New capability helps manufacturers identify subtle defects, reduce false alarms, and uncover process issues before they impact yield.
k-Space Associates, Inc., a leading provider of advanced metrology and inspection solutions, today announced new machine learning capabilities for its kSA Glass Breakage & Defect Detection tool. The enhancement adds intelligent defect classification to the system’s proven inline inspection platform, helping manufacturers identify subtle defects and emerging process issues that conventional rule-based vision systems can struggle to detect.
Glass manufacturers continue to push production lines to higher speeds while managing thinner substrates, more complex coatings, and increasingly demanding quality standards.

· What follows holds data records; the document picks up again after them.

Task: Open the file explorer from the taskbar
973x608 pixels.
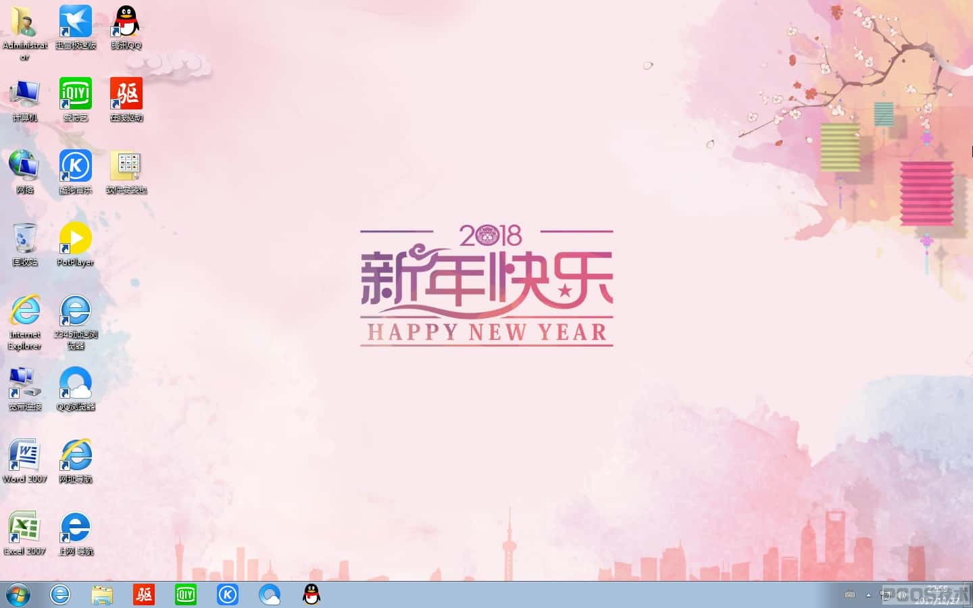Action: 102,594
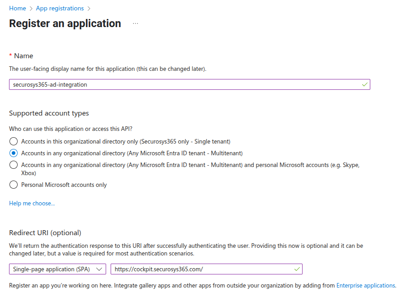Navigate to App registrations breadcrumb
Image resolution: width=401 pixels, height=297 pixels.
click(x=60, y=9)
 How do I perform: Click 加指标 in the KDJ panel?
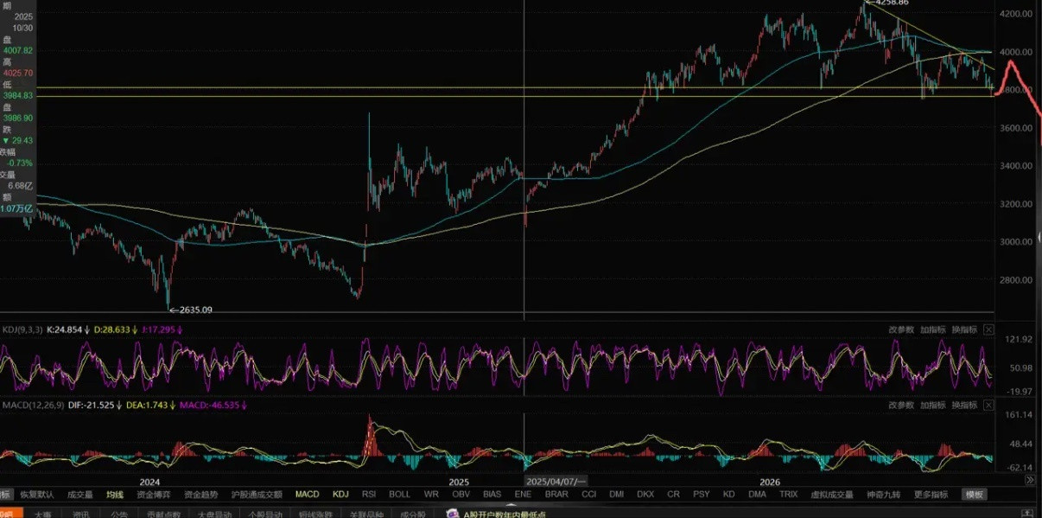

While traditional machine-vision systems excel at detecting clearly defined defects, many quality issues exist in a gray area where visual signatures are inconsistent, low contrast, or difficult to characterize using fixed inspection rules.
“Most manufacturers have already solved the easy inspection problems,” said Michael De Zeuw, Senior Metrology Engineer at k-Space. “The remaining challenges are often subtle defects and process variations that don’t fit neatly into predefined categories. Machine learning gives manufacturers another layer of insight by recognizing patterns that may indicate quality issues before they become larger production problems.”

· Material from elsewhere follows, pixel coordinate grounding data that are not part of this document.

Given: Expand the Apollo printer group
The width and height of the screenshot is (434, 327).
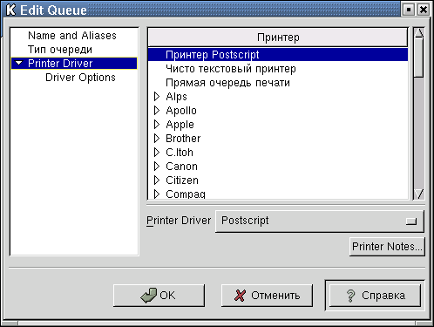Looking at the screenshot, I should tap(157, 111).
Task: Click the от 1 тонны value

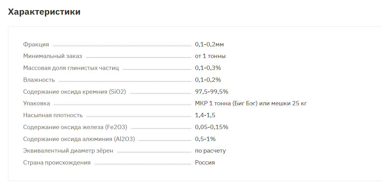Action: [210, 56]

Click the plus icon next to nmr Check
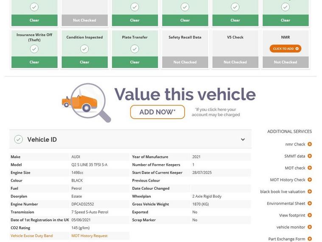pyautogui.click(x=310, y=144)
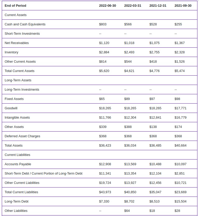The width and height of the screenshot is (199, 216).
Task: Select the Accounts Payable row label
Action: [18, 164]
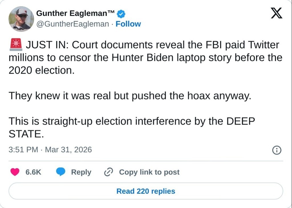Click the 'They knew it was real' line
The width and height of the screenshot is (292, 208).
click(130, 96)
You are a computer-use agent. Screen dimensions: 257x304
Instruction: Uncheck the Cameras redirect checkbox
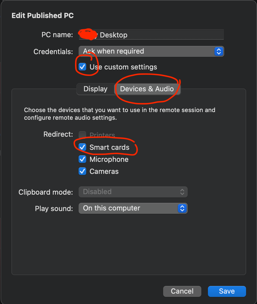(x=82, y=171)
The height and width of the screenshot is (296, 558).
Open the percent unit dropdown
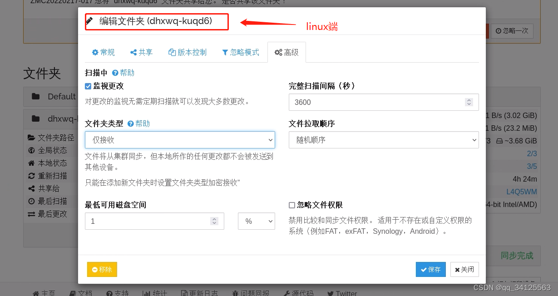[256, 221]
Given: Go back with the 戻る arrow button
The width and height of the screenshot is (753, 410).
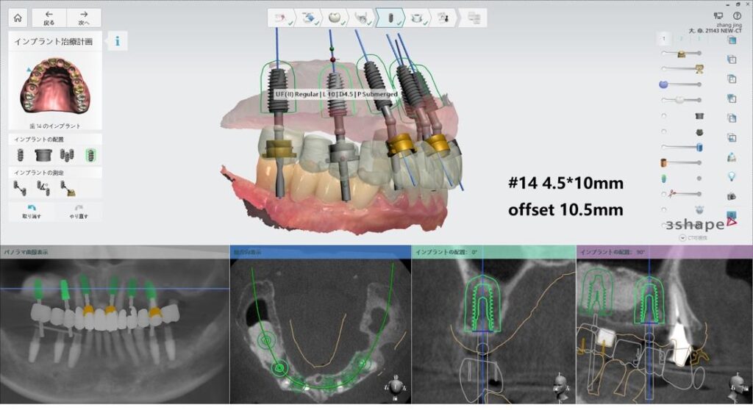Looking at the screenshot, I should [49, 18].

The kSA Glass Breakage & Defect Detection tool combines high-resolution linescan imaging, controlled illumination, and non-contact inspection to image every panel moving through production. The new machine learning layer analyzes inspection data to classify defects, identify emerging patterns, and reduce nuisance alarms caused by benign visual artifacts such as glare, reflections, or transient contamination.

Key Benefits
- Improved defect detection — Identifies scratches, haze, coating irregularities, edge defects, and other subtle anomalies that may fall below traditional contrast thresholds.

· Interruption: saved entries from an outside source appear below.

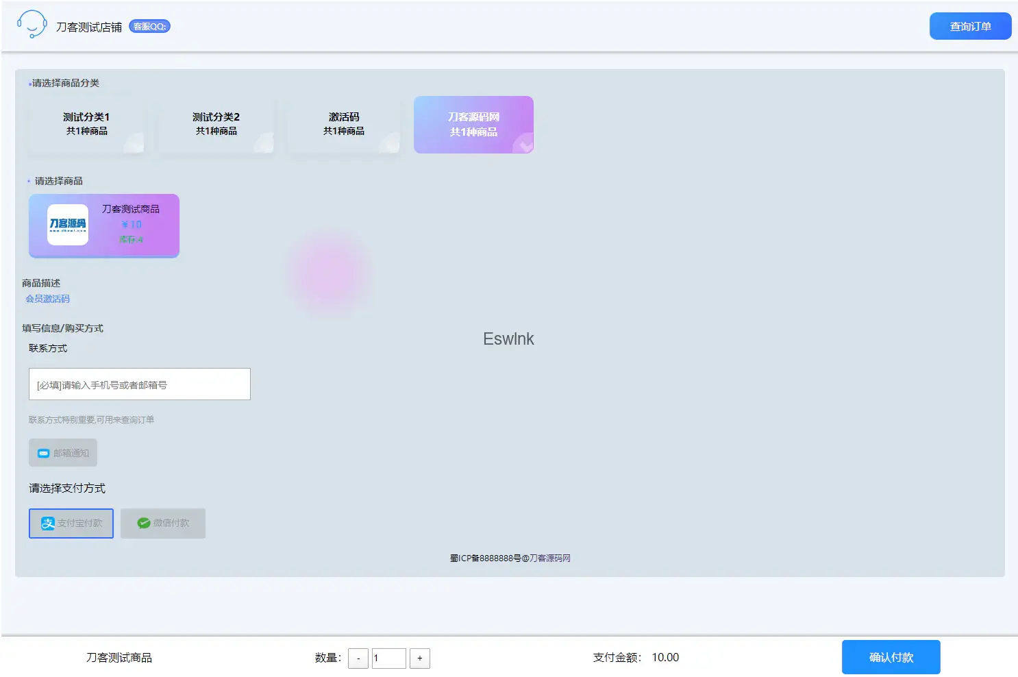This screenshot has height=677, width=1018.
Task: Select the 刀客源码网 category card
Action: point(473,125)

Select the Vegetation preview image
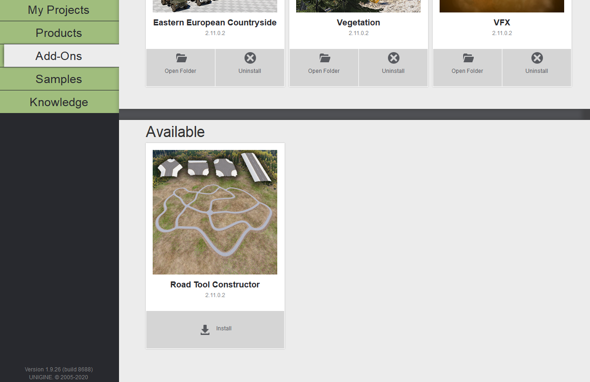click(358, 6)
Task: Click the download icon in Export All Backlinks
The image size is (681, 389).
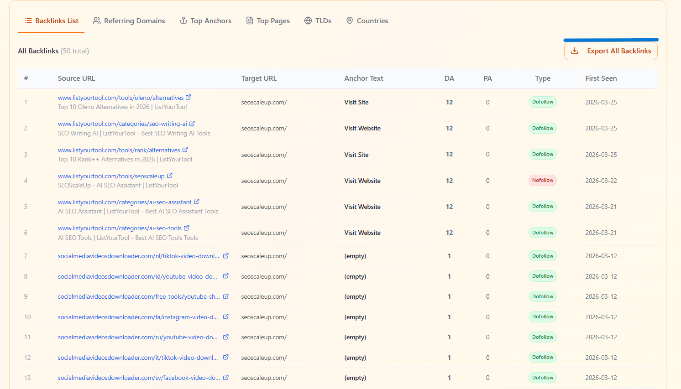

- Earlier process awareness — Detects recurring patterns and defect clusters that can signal upstream process drift before significant scrap is generated.
- Reduced false positives — Distinguishes true defects from reflections, dust events, and other visual artifacts that commonly trigger unnecessary alarms.
- Consistent inspection standards — Applies the same learned criteria across shifts, operators, and production lines to improve inspection consistency.
According to internal testing, manufacturers may reduce false-positive inspections by as much as 30% while identifying defect trends earlier in the production process. Earlier intervention can help reduce scrap, minimize rework, and protect yield on high-value coated glass products. Actual performance varies by application, product type, and inspection requirements.
Each inspection event includes a highlighted detection region, defect classification, and confidence score, enabling engineers to review results, adjust sensitivity thresholds, and continuously improve inspection performance. As additional production data is collected, the system can be further refined to address new defect types and evolving process conditions.
“Manufacturers don’t need more inspection data, they need actionable information,” said Tony Daniels, Senior Software Engineer at k-Space. “By combining machine learning with proven inline inspection technology, we’re helping customers identify potential quality issues sooner and make faster process decisions that protect both yield and product quality.”

The machine learning enhancement has shown particular effectiveness in applications involving coated glass, darker substrates, edge inspection, and other visually complex environments where conventional inspection methods often face limitations.
The new machine learning functionality is available as part of the kSA Glass Breakage & Defect Detection platform.